Amongst the very old school and traditionalist judgments here in the UK, it is always refreshing to read ones that step outside of that dusty judicial demeanor, and often our friends across the pond in the US show us that even judges remember their youth with fondness. Seemingly, as was the case in the recent US Supreme Court judgment in Kimble v Marvel [Katposts here and here], this emerges through cases involving superheroes, and a recent Ninth Circuit decision involving Batman was no exception.
The case of DC Comics v Mark Towle 2:11-cv-03934-RSWL-OP (accessible here) dealt with the copyright protection of the Batmobile, ever-present in the Batman saga, and its infringement through the making of replicas of specific versions of the aforementioned Batmobile [of the full-size variety, not merely toys]. As exclaimed by judge Ikuta, delivering the court's judgment; Holy copyright law, Batman!
|Quickly, to the Katmobile!|
The first claim dealt with by judge Ikuta was whether the Batmobile would be afforded copyright protection under US law ["to the Batmobile!" she exclaimed].
Through an extensive discussion of precedent surrounding comic book characters and protection afforded to them, judge Ikuta laid down a three-part test in assessing whether a character (or in this case, vehicle) would be afforded copyright protection. First, the character must generally have physical as well as conceptual qualities [meaning it has to not simply be a literary idea, but manifest itself in a physical and/or conceptual manner, such as in images, movies etc.]; second, the character must be sufficiently delineated to be recognizable as the same character whenever it appears [this need not be in terms of appearance, but through their character, personality etc.]; and third, the character must be especially distinctive and contain some unique elements of expression [in other words, not be a generic character with generic elements in their representation].

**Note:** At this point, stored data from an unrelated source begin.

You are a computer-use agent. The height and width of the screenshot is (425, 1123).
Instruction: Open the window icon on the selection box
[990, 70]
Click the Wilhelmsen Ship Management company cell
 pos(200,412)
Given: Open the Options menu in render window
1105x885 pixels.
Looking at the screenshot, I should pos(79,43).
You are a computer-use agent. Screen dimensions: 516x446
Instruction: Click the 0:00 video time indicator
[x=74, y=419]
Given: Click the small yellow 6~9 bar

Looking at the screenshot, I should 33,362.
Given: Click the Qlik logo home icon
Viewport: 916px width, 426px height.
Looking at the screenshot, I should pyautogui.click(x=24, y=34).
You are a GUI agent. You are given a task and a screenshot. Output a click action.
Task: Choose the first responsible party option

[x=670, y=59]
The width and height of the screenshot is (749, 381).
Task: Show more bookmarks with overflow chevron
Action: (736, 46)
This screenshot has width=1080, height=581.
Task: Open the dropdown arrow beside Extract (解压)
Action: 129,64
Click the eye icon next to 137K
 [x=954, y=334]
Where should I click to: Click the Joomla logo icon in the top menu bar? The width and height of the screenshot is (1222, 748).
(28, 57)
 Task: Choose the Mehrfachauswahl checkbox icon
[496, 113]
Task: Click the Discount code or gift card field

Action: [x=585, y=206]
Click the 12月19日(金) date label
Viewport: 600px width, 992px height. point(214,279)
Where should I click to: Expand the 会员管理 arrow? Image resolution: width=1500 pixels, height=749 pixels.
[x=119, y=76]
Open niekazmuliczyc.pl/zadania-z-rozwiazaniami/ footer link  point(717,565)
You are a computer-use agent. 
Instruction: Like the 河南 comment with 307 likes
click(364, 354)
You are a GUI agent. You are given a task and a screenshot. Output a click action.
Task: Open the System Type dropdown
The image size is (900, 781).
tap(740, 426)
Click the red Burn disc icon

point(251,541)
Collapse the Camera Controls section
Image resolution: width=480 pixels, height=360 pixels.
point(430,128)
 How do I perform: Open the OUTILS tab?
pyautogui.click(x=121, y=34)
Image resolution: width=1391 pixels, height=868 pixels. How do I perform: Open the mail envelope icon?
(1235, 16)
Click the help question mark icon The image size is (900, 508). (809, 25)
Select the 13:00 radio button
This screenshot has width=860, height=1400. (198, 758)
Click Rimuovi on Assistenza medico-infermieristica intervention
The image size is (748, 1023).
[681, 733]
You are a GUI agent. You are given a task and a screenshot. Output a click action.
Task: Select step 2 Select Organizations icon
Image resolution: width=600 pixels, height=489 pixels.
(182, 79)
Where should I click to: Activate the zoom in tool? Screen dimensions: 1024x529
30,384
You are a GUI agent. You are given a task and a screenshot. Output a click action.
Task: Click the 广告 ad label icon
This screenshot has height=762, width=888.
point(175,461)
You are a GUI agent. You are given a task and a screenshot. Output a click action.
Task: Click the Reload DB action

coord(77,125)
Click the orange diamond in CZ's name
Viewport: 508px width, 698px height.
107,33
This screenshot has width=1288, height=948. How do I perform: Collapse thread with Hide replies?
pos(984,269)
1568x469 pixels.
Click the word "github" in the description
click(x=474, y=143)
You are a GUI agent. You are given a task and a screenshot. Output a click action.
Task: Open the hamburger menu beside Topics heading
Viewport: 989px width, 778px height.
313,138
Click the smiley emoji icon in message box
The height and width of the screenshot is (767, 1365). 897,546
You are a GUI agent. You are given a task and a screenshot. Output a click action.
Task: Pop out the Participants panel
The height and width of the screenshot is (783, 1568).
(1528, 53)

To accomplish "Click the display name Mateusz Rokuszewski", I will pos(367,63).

|Some Kats have a secret alter-ego...|
As a final step the Court looked at whether Mr. Towle's replicas had in fact infringed on DC Comics' rights in the Batmobile. Both parties had no contentions over whether the cars were actual replicas of the two versions of the Batmobile. Mr. Towle argued that, as the Batmobiles features in the 1989 movie and the 1960s TV show were derivative works, he did not infringe on DC's rights in the underlying work. Judge Ikuta quickly dismissed this, stating that "...if the material copied was derived from a copyrighted underlying work, this will constitute an infringement of such work regardless of whether the defendant copied directly from the underlying work, or indirectly via the derivative work". No rights were transferred as a part of the licence agreements for the two derivative works, and therefore Mr. Towle had infringed DC's copyright through making his replica vehicles. This was deemed to be the case even though the two versions of the Batmobile differed from their depiction in the comic books.
The case was an interesting one, at least to this Kat. The Batmobile has been depicted in a variety of forms over the years, and when comparing the Batmobile in the recent Dark Knight movie, and, for example, the 1960s TV show version, it has hard to say they are cut from the same cloth. Even so, based on a US law argument the decision seems right [although this Kat invites anyone who might disagree to let him know why], and as judge Ikuta ended, quoting Batman: "[i]n our well-ordered society, protection of private property is essential".